# A Hardware-Friendly Method for Rate-Distortion Optimization of HEVC Intra Coding

Weiwei Shen, Yibo Fan, Leilei Huang, Jiali Li, Xiaoyang Zeng State Key Lab of ASIC and System, Fudan University Shanghai, China 10110720024@fudan.edu.cn, fanyibo@fudan.edu.cn

Abstract—The next generation standard of coding, High Efficiency Video Coding (HEVC) aims to provide significantly improved compression performance in comparison with all existing video coding standards, such as MPEG-4, H.263, and H.264/AVC. The tool of rate-distortion optimization (RDO) mode decision has proven to be extremely important. Due to the increase in the number of intra prediction directions and large size of coding unit (CU), prediction unit (PU) and transform unit (TU), the number involved in RDO process rises dramatically, which is an extremely timing-and-computation-consuming process. In this paper, we propose a four-pixel-strip based ESAD and quantized TU coefficients based linear model to estimate the distortion and rate part of the RD cost function respectively. Experimental results show that the proposed RD cost function provides 85.8% area reduction and 1260% throughput improvement in hardware design, with negligible loss of bitrate and PSNR.
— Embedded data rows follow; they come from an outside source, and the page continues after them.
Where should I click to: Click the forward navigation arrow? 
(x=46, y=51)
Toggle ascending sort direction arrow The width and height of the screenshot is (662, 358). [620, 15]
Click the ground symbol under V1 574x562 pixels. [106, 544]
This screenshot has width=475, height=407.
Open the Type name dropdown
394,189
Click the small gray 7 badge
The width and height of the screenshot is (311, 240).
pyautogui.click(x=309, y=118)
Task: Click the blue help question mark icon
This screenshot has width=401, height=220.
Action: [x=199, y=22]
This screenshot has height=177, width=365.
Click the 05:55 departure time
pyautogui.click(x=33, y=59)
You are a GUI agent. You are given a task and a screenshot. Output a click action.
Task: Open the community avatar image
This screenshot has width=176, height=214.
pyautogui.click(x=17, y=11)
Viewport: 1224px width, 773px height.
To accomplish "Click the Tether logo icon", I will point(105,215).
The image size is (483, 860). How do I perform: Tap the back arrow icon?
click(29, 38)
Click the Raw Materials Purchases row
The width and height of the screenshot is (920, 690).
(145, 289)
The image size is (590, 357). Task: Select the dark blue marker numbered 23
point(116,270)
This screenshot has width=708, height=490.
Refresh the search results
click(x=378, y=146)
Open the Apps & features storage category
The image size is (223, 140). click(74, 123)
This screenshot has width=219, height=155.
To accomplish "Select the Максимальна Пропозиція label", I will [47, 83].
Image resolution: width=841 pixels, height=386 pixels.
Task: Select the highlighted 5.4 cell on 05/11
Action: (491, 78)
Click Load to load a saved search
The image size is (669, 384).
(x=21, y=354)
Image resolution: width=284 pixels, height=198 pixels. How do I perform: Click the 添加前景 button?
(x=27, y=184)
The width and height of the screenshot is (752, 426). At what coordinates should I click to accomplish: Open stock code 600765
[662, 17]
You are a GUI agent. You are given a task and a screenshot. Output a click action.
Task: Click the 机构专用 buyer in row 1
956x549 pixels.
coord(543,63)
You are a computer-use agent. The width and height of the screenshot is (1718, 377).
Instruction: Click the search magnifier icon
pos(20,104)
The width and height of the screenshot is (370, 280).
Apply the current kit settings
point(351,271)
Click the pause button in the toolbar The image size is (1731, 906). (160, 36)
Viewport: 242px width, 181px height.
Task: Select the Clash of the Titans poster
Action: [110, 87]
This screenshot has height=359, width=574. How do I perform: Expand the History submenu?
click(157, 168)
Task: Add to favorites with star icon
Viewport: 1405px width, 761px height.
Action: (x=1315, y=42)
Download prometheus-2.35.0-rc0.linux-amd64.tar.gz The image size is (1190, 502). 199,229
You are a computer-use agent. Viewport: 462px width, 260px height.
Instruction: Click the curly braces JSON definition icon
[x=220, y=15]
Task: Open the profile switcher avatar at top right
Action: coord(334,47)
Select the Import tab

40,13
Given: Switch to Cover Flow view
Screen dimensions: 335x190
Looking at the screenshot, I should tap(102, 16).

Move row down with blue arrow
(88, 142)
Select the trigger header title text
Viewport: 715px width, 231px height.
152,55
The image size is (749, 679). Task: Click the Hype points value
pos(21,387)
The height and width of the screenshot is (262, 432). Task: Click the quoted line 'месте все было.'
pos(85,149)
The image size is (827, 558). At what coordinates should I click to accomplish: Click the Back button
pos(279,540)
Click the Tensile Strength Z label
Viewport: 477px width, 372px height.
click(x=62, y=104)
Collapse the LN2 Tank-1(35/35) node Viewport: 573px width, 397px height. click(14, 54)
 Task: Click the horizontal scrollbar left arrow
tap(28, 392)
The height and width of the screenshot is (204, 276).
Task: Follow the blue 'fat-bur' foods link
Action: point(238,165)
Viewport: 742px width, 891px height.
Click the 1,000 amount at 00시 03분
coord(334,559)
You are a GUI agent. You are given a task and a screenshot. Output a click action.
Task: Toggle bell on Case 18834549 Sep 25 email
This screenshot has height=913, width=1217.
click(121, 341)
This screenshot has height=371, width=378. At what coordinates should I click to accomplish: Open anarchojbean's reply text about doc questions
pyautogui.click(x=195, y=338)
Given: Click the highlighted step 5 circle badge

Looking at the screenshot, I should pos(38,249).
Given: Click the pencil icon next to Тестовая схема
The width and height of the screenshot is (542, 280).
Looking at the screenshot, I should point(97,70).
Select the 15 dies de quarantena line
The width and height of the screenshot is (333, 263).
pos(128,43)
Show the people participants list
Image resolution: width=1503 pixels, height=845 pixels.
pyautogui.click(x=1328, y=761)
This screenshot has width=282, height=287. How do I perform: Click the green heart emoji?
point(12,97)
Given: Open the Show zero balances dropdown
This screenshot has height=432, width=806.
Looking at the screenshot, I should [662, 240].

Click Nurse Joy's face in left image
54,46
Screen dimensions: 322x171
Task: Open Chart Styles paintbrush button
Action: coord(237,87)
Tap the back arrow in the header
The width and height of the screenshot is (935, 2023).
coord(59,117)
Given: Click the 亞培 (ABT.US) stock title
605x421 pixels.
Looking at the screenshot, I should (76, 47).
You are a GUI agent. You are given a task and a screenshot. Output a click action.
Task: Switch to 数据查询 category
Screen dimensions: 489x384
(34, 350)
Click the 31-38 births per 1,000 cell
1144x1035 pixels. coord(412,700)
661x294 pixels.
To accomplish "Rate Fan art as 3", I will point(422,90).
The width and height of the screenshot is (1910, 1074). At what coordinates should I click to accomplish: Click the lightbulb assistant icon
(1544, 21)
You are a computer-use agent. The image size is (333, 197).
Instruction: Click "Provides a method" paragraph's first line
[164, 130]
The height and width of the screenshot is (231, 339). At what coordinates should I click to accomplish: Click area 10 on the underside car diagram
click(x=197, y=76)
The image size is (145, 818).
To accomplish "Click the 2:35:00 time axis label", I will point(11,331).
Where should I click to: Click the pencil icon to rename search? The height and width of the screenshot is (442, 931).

Keywords—hardware-friendly algorithm, intra prediction, ratedistortion optimization, HEVC.

## I. INTRODUCTION

ITU-T Video Coding Experts Group (VCEG) and ISO/IEC Moving Picture Experts Group (MPEG) formed a Joint Collaborative Team on Video Coding (JVT-VC) in 2010, and the next generation coding standard, High Efficiency Video Coding (HEVC), is now being developed. HEVC aims to reduce 50% bit rate in comparison with the existing H.264/AVC high profile, under the same visual quality.

Alike the previous video coding standard H.264/AVC, HEVC also adopted the prediction/transform block based hybrid coding framework [1] [2]. In the framework, a quadtree based coding structure is an important feature of the new standard.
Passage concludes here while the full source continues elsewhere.